>> START Text extract
Support #2125: UKHLS pooled OLS weights - Understanding Society User Support

Actions

Copy link

Support #2125

open

UKHLS pooled OLS weights

Added by Emma Kemp about 1 year ago. Updated about 1 year ago.

Status:

Feedback

Priority:

Urgent

Assignee:

Category:

Weights

Start date:

06/27/2024

% Done:

90%

Description

Dear UKHLS team,

I am currently working on a study where I am looking at the impact of perceived neighbourhood social cohesion on life satisfaction. For this, I would like to start my analysis by pooling the data from waves a,c,f,i,l (1,3,6,9,12) for a cross-sectional analysis.

To do this I have 3 questions I was wondering if you could please provide guidance on:

1. From what I have read in previous posts and this help document (https://www.understandingsociety.ac.uk/wp-content/uploads/working-papers/2024-01.pdf) if I pool data from all waves in the "long format", treating the same individuals across different waves as different persons, I can use the corresponding cross-sectional weight from each wave. Is that correct?

2b. If so, how should I apply the weights?

Is it enough to just create a new variable for the new weight (e.g. new_weight)? Or, as each wave has a different number of observations/individuals do I need to create a new scaled weighted variable (e.g.weightscaled)? Or do I need to do both of these steps?

Please can you advise me on whether the below code from STATA is correct and if I need all of it or just the code for the scaled weighted variable.
>> END Text extract
>> START Information shown
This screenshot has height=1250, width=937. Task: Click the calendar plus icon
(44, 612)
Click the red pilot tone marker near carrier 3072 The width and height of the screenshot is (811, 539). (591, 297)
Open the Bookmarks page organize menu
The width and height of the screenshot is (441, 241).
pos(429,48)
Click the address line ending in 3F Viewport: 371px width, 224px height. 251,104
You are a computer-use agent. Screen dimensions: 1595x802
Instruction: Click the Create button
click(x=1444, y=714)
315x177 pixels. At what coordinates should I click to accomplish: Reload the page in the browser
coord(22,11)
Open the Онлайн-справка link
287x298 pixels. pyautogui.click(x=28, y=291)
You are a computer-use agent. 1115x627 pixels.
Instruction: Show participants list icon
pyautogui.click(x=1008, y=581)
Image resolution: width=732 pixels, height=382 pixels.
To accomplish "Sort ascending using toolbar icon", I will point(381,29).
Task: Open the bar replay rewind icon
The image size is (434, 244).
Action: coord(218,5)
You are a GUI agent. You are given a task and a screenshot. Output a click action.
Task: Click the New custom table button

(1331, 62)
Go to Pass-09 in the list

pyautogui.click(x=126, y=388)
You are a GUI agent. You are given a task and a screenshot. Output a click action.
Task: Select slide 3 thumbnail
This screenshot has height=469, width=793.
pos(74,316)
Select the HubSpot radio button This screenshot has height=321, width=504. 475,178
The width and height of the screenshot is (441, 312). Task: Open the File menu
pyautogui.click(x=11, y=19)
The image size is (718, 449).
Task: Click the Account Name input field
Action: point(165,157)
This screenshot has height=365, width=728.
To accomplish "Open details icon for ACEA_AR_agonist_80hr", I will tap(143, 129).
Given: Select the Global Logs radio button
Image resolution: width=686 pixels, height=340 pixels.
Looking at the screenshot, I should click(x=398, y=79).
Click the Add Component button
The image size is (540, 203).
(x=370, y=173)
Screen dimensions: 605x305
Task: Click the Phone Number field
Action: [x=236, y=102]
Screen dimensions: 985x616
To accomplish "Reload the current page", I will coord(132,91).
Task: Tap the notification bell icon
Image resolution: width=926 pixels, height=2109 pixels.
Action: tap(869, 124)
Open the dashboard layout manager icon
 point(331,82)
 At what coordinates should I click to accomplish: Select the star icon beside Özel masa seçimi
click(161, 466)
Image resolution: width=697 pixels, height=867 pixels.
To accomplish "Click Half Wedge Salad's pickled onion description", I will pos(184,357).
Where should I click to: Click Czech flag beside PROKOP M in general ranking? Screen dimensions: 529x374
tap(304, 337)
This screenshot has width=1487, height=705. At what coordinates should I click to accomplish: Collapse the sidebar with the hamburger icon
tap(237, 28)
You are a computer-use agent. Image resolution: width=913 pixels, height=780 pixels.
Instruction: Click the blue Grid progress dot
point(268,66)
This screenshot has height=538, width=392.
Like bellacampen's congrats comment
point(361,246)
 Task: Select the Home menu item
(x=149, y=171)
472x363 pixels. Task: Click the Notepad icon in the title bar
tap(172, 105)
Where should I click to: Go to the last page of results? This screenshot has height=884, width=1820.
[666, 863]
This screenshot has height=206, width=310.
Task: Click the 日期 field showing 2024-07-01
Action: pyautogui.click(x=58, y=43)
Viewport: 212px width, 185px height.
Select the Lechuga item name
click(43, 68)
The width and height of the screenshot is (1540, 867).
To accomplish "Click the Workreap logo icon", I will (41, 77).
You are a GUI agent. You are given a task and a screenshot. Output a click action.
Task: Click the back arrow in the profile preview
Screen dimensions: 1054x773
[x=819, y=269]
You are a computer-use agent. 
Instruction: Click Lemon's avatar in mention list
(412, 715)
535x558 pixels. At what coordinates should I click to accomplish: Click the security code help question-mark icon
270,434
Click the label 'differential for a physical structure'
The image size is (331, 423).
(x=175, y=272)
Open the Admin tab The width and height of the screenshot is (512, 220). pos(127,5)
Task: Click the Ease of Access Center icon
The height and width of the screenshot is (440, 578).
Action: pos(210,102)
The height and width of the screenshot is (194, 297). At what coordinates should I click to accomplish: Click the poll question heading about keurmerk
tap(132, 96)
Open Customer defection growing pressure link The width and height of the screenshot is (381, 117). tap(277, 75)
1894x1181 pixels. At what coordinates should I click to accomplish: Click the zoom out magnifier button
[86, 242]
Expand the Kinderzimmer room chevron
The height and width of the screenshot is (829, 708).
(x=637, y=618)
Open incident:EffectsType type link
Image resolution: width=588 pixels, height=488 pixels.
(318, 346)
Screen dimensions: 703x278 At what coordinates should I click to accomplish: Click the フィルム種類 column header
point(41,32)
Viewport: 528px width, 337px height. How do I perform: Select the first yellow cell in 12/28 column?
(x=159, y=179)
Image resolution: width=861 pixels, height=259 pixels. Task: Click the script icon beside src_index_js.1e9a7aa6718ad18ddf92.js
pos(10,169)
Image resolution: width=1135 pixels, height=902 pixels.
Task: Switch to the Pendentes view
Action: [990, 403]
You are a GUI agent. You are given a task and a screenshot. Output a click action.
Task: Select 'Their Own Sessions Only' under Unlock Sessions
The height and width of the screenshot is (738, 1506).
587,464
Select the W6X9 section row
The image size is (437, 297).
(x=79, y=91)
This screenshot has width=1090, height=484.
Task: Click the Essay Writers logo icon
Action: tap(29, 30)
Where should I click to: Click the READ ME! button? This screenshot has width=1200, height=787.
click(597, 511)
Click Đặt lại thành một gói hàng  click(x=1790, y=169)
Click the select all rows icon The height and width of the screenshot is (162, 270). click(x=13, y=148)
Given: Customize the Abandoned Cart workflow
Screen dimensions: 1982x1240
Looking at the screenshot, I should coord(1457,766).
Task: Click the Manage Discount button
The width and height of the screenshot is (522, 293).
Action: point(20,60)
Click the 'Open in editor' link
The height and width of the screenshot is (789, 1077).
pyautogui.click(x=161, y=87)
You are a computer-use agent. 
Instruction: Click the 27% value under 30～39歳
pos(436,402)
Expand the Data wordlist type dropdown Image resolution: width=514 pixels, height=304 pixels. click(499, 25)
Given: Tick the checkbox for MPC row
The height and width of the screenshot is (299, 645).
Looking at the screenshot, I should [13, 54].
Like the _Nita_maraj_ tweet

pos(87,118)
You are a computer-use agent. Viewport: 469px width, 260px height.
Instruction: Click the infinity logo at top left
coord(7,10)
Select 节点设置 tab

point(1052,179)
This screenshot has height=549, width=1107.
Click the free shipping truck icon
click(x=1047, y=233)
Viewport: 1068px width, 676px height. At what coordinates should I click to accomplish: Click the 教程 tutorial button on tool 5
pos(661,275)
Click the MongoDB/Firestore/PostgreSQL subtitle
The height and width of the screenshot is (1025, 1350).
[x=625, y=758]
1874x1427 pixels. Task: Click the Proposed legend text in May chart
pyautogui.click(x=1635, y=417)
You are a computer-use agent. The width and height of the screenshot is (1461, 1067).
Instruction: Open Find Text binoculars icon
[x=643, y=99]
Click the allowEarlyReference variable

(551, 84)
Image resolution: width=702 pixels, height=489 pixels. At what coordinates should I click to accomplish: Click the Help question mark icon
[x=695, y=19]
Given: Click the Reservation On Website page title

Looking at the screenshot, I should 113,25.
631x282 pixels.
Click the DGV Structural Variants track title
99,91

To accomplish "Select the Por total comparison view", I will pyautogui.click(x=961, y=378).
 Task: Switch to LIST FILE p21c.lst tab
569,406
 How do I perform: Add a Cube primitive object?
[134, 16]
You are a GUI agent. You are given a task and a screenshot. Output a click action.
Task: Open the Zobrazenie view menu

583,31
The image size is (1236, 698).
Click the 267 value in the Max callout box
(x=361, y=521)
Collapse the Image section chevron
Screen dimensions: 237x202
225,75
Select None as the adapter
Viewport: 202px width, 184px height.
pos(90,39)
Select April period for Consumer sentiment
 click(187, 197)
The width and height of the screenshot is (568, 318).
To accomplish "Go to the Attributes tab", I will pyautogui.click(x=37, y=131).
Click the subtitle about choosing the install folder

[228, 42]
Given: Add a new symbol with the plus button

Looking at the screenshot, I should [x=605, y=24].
>> END Information shown
__Exercise instructions__:
a) Summarize the support thread in two sentences.
b) Answer these questions from the support thread:
(i) What category is the thread filed under?
(ii) Which waves does the poster want to pool?
(iii) What priority does the thread have?
c) Decide whether each statement agrees with the support thread, and answer yes or no with the deciding words quoted from it:
(i) The thread is marked 50% done.
(ii) The study examines the impact of perceived neighbourhood social cohesion on life satisfaction.
(iii) The poster intends to begin with a longitudinal analysis of the pooled waves.

__Task solutions__:
a) A user studying the impact of perceived neighbourhood social cohesion on life satisfaction wants to pool waves a, c, f, i and l (1, 3, 6, 9, 12) for a cross-sectional analysis. She asks whether she can use each wave's cross-sectional weight when pooling in long format, how the weights should be applied (as a new weight variable, a scaled weighted variable, or both), and whether her Stata code is correct.

b)
(i) Weights
(ii) Waves a, c, f, i and l (1, 3, 6, 9, 12)
(iii) Urgent

c)
(i) No: "90%"
(ii) Yes: "I am looking at the impact of perceived neighbourhood social cohesion on life satisfaction"
(iii) No: "for a cross-sectional analysis"